Big data –SEEBURGER says Stay Calm and Prepare Well

Masses of data are being generated every day. Companies are therefore increasingly looking for solutions to make good use of this data, to help them define competitive advantages and identify new ways of doing business. On the one hand, this requires having the technical infrastructure to be able to analyse – and protect – big data. On the other hand, you also need a carefully considered management strategy in order to transform this big data into a profitable business model, as well as specialists who know how to make the required data available and useable

Part of our SEEOcta IT series, this post looks at aggregating and using big data. In further articles from the data perspective, we look at seamless data exchange, and the meaning of data governance and Optical Character Recognition (OCR).

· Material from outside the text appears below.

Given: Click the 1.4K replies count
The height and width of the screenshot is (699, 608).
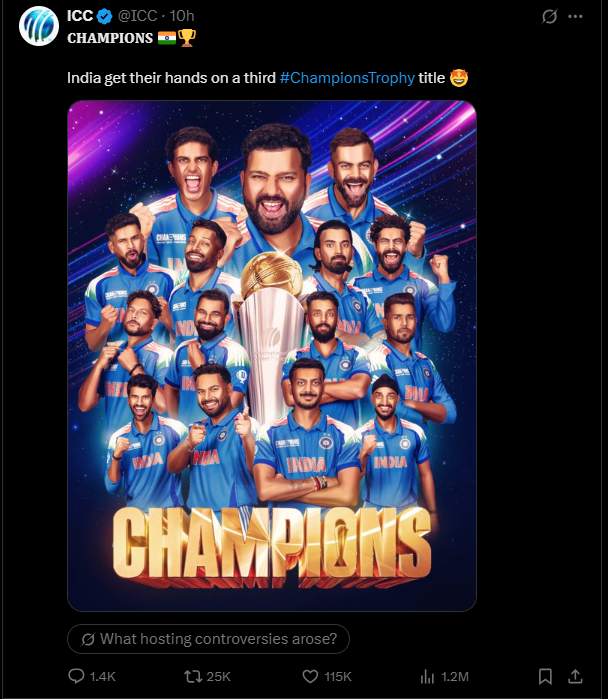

The SEEOcta blog series highlights the eight most important perspectives for successful project management. Discover all the areas you need to consider when planning digitalisation and integration projects in your company. Armed with the ideas and knowledge in the articles, you will have a solid foundation for planning your IT project and a guide to help you ensure that no one gets left behind.

What is big data?

Big data is an umbrella term for the methods and technologies that can be used to collect, store and analyse data of all kinds. This data can come from a wide variety of sources:

Internal data sources	External data sources
Customer data	Social media
ERP module	Official statistics
Data from technical networks	Weather forecasts
Internal documents	Data sets in the public realm
Sensors	Geo data
In-house call centre	Traffic data
Data from transmitters, such as those in RFID transponders
Audio data from call centres
Images from cctv
Website logs

Figure 1: Potential sources of big data

By 2025, these and many other sources are expected to have generated an estimated 163 zettabytes of data worldwide. ^[1] What’s particularly surprising is that, according to the Oxford Mathematics Centre, over half of the captured, stored data will never be used. This is referred to as dark data.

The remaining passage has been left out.